We explain why falling prices could wreak havoc with your finances

Andrew Ellson and Anne Ashworth


Inflation is tumbling and fears are growing that deflation, where 
prices actually start falling, may become a feature of the economy 
next year.
This week the Office for National Statistics reported that the 
consumer prices index (CPI), a key measure of inflation, fell to 4.1 
per cent last month, down from a high of 5.2 per cent in September. 
Jonathan Loynes, chief European economist at Capital Economics, the 
consultancy, says: "November's CPI figures are another step along the 
path that is likely to lead to the first bout of deflation in the UK 
for almost half a century."

While falling prices may sound great, deflation is actually 
considered bad for the economy. When prices fall, consumers defer 
purchases on the assumption that they will be able to buy the same 
goods cheaper at a later date. This damages demand which can 
undermine company profits, trigger unemployment and entrench a 
destructive economic cycle.

Here we explain what falling prices might also mean for your savings, 
investments, pension, house price and mortgage - and how to guard 
against the worst effects.

Savings
To some extent, deflation is good news for savers because it 
increases the size of deposits relative to prices, making them more 
valuable in real terms. However, the downside is that the rates on 
savings accounts are likely to tumble if deflation takes hold because 
the Bank of England would reduce the base rate to 0 per cent or close 
to it. Savings rates are already falling fast. At the start of 
October, when the base rate was at 5 per cent, you could lock in to 
accounts paying an impressive 7 per cent. But now, with the base rate 
at 2 per cent, the most you can earn is about 5.5 per cent.

Returns in Japan, which suffered a decade of deflation, are close to 
non-existant. Simon Somerville, of Jupiter Asset Management, says: 
"The most you can earn from a Japanese bank account is about 0.4 per 
cent, but most pay nothing in interest. It is no wonder that many 
Japanese savers have abandoned banks and put their cash in safes or 
under the mattress."

Savers in the UK may not end up quite so badly off, but only because 
our banks desperately need to bolster their finances. Some may 
continue to offer decent rates, as it is one of the easiest ways for 
them to raise money. So the pitiful state of the UK's banking system 
could yet offer a silver lining for savers.

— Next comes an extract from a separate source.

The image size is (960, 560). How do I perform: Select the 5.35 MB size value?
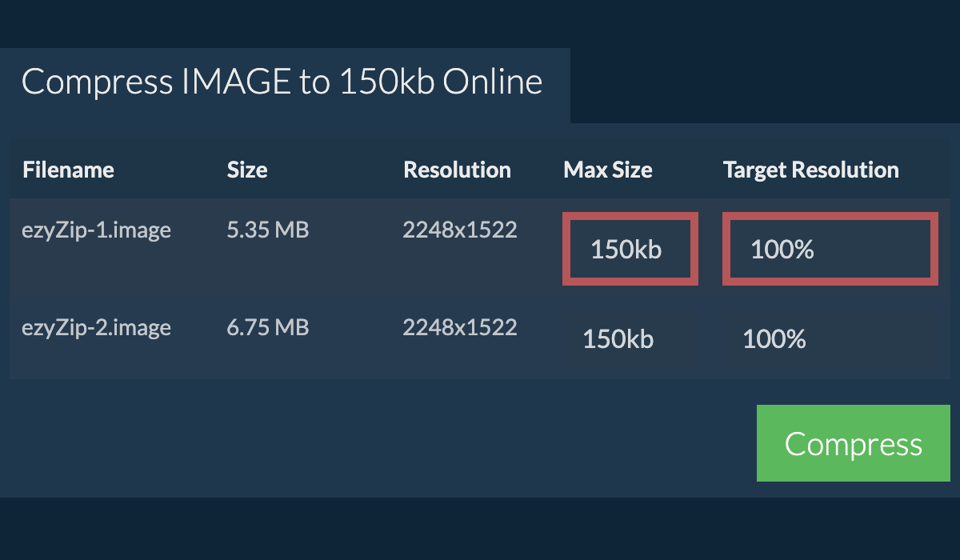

Kevin Mountford, of the comparison website moneysupermarket.com, says 
that the best way for savers to guard against falling returns is to 
lock in to a long-term fixed-rate account. He says: "The best one-
year fixed rate is from Anglo Irish Bank, at 5 per cent, but be quick 
as such rates could disappear soon. It is probably safe to lock up 
savings for up to two years, but any longer and there is a risk that 
the base rate - and savings rates - will start moving higher again. 
Nationwide is offering a two-year Isa bond paying 4 per cent."

Pensions
Deflation could wreak havoc with retirement plans, especially if the 
problem persists for years. As prices fall, so will corporate profits 
and stock market investments. Given that many individuals and 
companies rely on shares to fund pension growth, many savers will 
have their retirement plans cast into doubt. Tumbling share prices 
have already wiped nearly a quarter off the average personal pension 
fund in the past year.

Even investors in final-salary plans, which guarantee a pension based 
on income, could hit the skids. As companies struggle to finance 
their pensions, the remaining final-salary schemes could close en 
masse. Even the Government, which backs the biggest final-salary 
scheme of all for public sector workers, may be forced to take 
drastic action, perhaps closing it to new entrants.

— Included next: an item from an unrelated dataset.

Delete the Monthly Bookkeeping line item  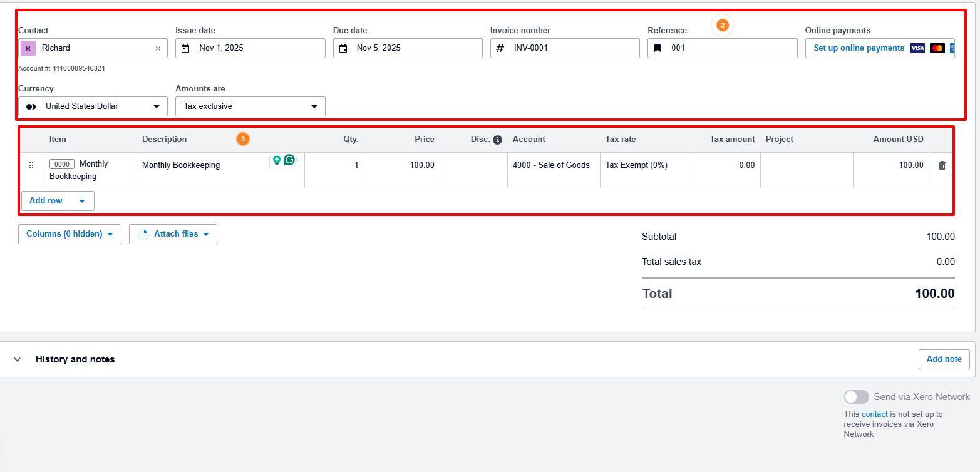point(942,165)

Tom McPhail, of Hargreaves Lansdown, the independent financial 
adviser, says that anyone approaching retirement should consider 
locking into an annuity sooner rather than later. He says: "As long 
as your pension fund has not been decimated by the recent stock 
market turmoil now might be a good time to buy a retirement income 
because annuity rates could well fall over the coming year or so. If 
you can afford to do so, deferring your state pension could also 
help. Provided that you are prepared to take the longevity and 
political risk - by which I mean that you don't think that you will 
die any time soon and you trust the Government to meet its promises - 
then you can boost retirement income by 10.4 per cent for every year 
you defer taking your pension."

Those who are already retired could be among the few winners. 
Benefits, including the state pension, are linked to the retail 
prices index and can't be cut if inflation goes negative. The worst 
that can happen is that benefits remain unchanged. Many pensioners 
have fixed incomes, so inflation erodes their spending power. If 
prices drop, they will be able to buy more with their pensions.

House prices and mortgages
Homeowners are already experiencing deflation, with the average house 
price having fallen by almost 15 per cent over the past year, 
according to the Halifax.

Deflation in the wider economy would be a further blow because 
mortgage debt would increase in real terms, by becoming more 
expensive relative to prices. Fionnuala Earley, Nationwide's chief 
economist, explains: "Inflation tends to be good for borrowers, as it 
shrinks the real size of debt. In inflationary periods, wages also 
tend to rise, making it easier to meet mortgage payments. If there 
were deflation, debt would hang around longer and even grow in real 
terms, as wages would not be increasing and prices in the shops would 
be falling."

Sadly, there is little that borrowers can do to mitigate the effects 
of deflation. Melanie Bien, of Savills Private Finance, the mortgage 
broker, says: "The first step is to keep up with your repayments. The 
mortgage should be your priority; everything else should be paid 
after that. You can also help by reducing your mortgage by 
overpaying. If you are lucky enough to have a tracker mortgage, you 
could overpay by the amount you are saving from lower interest rates."

Most lenders will let you overpay by up to 10 per cent of your 
mortgage each year without penalty.

Ms Bien adds: "If you have an interest-only deal, it is worth 
considering switching to a repayment mortgage to ensure that the 
capital is paid off by the end of the mortgage term. This will mean 
significantly higher monthly payments, but it will be worth it in the 
long run. Speak to your lender about switching - it is very 
straightforward and can usually be arranged over the phone."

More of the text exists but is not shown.